··· Data provided ···

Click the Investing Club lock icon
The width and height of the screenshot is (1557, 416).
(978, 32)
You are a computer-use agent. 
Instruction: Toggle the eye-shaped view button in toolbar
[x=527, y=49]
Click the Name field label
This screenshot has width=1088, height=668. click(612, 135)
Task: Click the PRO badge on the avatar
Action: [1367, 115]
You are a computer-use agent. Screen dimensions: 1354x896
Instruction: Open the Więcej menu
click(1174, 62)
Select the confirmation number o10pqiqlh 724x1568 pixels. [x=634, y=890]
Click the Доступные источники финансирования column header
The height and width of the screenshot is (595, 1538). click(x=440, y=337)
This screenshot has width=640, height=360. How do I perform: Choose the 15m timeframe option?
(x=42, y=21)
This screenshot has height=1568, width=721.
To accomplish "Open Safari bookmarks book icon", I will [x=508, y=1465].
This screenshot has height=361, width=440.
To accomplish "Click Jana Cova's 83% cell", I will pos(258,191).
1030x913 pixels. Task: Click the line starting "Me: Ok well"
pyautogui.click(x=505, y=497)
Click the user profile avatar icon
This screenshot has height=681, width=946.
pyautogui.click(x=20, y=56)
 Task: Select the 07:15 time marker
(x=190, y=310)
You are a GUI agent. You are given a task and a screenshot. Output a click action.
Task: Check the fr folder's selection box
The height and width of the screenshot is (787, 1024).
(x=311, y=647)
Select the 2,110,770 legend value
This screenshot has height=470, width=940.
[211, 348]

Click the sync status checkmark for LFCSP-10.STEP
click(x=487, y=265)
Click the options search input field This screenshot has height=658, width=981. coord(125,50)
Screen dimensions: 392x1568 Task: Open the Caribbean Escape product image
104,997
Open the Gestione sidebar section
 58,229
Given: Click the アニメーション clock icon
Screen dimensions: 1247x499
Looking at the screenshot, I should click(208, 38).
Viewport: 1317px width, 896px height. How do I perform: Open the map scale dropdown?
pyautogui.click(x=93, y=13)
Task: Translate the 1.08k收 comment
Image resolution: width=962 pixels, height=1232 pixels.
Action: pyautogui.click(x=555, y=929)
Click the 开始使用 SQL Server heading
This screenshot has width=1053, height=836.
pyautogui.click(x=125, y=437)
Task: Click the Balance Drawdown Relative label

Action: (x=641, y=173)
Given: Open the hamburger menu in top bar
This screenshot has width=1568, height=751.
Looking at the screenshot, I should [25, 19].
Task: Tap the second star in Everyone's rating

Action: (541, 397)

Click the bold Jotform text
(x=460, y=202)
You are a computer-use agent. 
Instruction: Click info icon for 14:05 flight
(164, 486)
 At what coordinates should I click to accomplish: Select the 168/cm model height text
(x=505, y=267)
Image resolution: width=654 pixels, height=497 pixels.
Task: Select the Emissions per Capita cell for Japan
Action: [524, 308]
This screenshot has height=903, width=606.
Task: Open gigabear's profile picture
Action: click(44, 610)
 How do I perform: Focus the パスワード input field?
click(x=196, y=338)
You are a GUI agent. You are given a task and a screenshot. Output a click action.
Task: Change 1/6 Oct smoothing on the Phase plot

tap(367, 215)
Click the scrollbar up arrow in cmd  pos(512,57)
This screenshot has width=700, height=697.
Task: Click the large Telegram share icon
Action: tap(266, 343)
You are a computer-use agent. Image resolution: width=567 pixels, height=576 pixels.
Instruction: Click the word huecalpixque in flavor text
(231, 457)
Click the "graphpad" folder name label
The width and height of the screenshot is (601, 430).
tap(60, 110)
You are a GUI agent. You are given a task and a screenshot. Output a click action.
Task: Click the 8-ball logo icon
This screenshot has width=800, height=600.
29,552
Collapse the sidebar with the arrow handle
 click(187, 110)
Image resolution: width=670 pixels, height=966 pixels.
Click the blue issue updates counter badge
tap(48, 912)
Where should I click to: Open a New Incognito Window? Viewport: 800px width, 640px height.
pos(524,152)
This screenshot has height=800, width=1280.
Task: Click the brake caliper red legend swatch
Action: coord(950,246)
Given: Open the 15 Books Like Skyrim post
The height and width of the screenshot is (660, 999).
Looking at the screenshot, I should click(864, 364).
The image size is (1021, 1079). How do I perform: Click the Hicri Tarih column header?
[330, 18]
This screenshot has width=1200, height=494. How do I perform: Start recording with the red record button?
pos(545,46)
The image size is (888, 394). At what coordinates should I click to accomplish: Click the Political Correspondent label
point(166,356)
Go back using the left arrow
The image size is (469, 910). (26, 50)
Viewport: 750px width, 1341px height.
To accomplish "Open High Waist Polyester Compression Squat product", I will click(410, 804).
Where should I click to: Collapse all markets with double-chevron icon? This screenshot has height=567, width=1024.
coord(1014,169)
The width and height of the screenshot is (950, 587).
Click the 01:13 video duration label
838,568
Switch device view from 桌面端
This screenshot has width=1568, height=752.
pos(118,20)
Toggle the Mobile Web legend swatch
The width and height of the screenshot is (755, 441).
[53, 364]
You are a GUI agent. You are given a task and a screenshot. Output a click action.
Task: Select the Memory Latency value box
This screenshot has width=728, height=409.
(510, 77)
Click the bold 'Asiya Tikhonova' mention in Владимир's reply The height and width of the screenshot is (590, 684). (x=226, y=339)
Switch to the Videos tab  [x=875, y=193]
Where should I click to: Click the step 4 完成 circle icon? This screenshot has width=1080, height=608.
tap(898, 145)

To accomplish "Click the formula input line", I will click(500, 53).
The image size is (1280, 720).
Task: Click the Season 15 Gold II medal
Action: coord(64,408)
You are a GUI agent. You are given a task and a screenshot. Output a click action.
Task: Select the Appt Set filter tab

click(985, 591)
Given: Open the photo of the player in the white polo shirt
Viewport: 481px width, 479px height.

···

→ Assignment: Keep the wording exact. Give all of the records again.

→ Answer section:
Click the Investing Club lock icon
The width and height of the screenshot is (1557, 416).
(978, 32)
You are a computer-use agent. 
Instruction: Toggle the eye-shaped view button in toolbar
[x=527, y=49]
Click the Name field label
This screenshot has width=1088, height=668. click(612, 135)
Task: Click the PRO badge on the avatar
Action: [1367, 115]
You are a computer-use agent. Screen dimensions: 1354x896
Instruction: Open the Więcej menu
click(1174, 62)
Select the confirmation number o10pqiqlh 724x1568 pixels. [x=634, y=890]
Click the Доступные источники финансирования column header
The height and width of the screenshot is (595, 1538). click(x=440, y=337)
This screenshot has width=640, height=360. How do I perform: Choose the 15m timeframe option?
(x=42, y=21)
This screenshot has height=1568, width=721.
To accomplish "Open Safari bookmarks book icon", I will [x=508, y=1465].
This screenshot has height=361, width=440.
To accomplish "Click Jana Cova's 83% cell", I will pos(258,191).
1030x913 pixels. Task: Click the line starting "Me: Ok well"
pyautogui.click(x=505, y=497)
Click the user profile avatar icon
This screenshot has height=681, width=946.
pyautogui.click(x=20, y=56)
 Task: Select the 07:15 time marker
(x=190, y=310)
You are a GUI agent. You are given a task and a screenshot. Output a click action.
Task: Check the fr folder's selection box
The height and width of the screenshot is (787, 1024).
(x=311, y=647)
Select the 2,110,770 legend value
This screenshot has height=470, width=940.
[211, 348]

Click the sync status checkmark for LFCSP-10.STEP
click(x=487, y=265)
Click the options search input field This screenshot has height=658, width=981. coord(125,50)
Screen dimensions: 392x1568 Task: Open the Caribbean Escape product image
104,997
Open the Gestione sidebar section
 58,229
Given: Click the アニメーション clock icon
Screen dimensions: 1247x499
Looking at the screenshot, I should click(208, 38).
Viewport: 1317px width, 896px height. How do I perform: Open the map scale dropdown?
pyautogui.click(x=93, y=13)
Task: Translate the 1.08k收 comment
Image resolution: width=962 pixels, height=1232 pixels.
Action: pyautogui.click(x=555, y=929)
Click the 开始使用 SQL Server heading
This screenshot has width=1053, height=836.
pyautogui.click(x=125, y=437)
Task: Click the Balance Drawdown Relative label

Action: (x=641, y=173)
Given: Open the hamburger menu in top bar
This screenshot has width=1568, height=751.
Looking at the screenshot, I should [25, 19].
Task: Tap the second star in Everyone's rating

Action: (541, 397)

Click the bold Jotform text
(x=460, y=202)
You are a computer-use agent. 
Instruction: Click info icon for 14:05 flight
(164, 486)
 At what coordinates should I click to accomplish: Select the 168/cm model height text
(x=505, y=267)
Image resolution: width=654 pixels, height=497 pixels.
Task: Select the Emissions per Capita cell for Japan
Action: [524, 308]
This screenshot has height=903, width=606.
Task: Open gigabear's profile picture
Action: click(44, 610)
 How do I perform: Focus the パスワード input field?
click(x=196, y=338)
You are a GUI agent. You are given a task and a screenshot. Output a click action.
Task: Change 1/6 Oct smoothing on the Phase plot

tap(367, 215)
Click the scrollbar up arrow in cmd  pos(512,57)
This screenshot has width=700, height=697.
Task: Click the large Telegram share icon
Action: tap(266, 343)
You are a computer-use agent. Image resolution: width=567 pixels, height=576 pixels.
Instruction: Click the word huecalpixque in flavor text
(231, 457)
Click the "graphpad" folder name label
The width and height of the screenshot is (601, 430).
tap(60, 110)
You are a GUI agent. You are given a task and a screenshot. Output a click action.
Task: Click the 8-ball logo icon
This screenshot has width=800, height=600.
29,552
Collapse the sidebar with the arrow handle
 click(187, 110)
Image resolution: width=670 pixels, height=966 pixels.
Click the blue issue updates counter badge
tap(48, 912)
Where should I click to: Open a New Incognito Window? Viewport: 800px width, 640px height.
pos(524,152)
This screenshot has height=800, width=1280.
Task: Click the brake caliper red legend swatch
Action: coord(950,246)
Given: Open the 15 Books Like Skyrim post
The height and width of the screenshot is (660, 999).
Looking at the screenshot, I should click(864, 364).
The image size is (1021, 1079). How do I perform: Click the Hicri Tarih column header?
[330, 18]
This screenshot has width=1200, height=494. How do I perform: Start recording with the red record button?
pos(545,46)
The image size is (888, 394). At what coordinates should I click to accomplish: Click the Political Correspondent label
point(166,356)
Go back using the left arrow
The image size is (469, 910). (26, 50)
Viewport: 750px width, 1341px height.
To accomplish "Open High Waist Polyester Compression Squat product", I will click(410, 804).
Where should I click to: Collapse all markets with double-chevron icon? This screenshot has height=567, width=1024.
coord(1014,169)
The width and height of the screenshot is (950, 587).
Click the 01:13 video duration label
838,568
Switch device view from 桌面端
This screenshot has width=1568, height=752.
pos(118,20)
Toggle the Mobile Web legend swatch
The width and height of the screenshot is (755, 441).
[53, 364]
You are a GUI agent. You are given a task and a screenshot. Output a click action.
Task: Select the Memory Latency value box
This screenshot has width=728, height=409.
(510, 77)
Click the bold 'Asiya Tikhonova' mention in Владимир's reply The height and width of the screenshot is (590, 684). (x=226, y=339)
Switch to the Videos tab  [x=875, y=193]
Where should I click to: Click the step 4 完成 circle icon? This screenshot has width=1080, height=608.
tap(898, 145)

To accomplish "Click the formula input line", I will click(500, 53).
The image size is (1280, 720).
Task: Click the Season 15 Gold II medal
Action: coord(64,408)
You are a GUI agent. You are given a task and a screenshot. Output a click action.
Task: Select the Appt Set filter tab

click(985, 591)
Given: Open the photo of the player in the white polo shirt
Viewport: 481px width, 479px height.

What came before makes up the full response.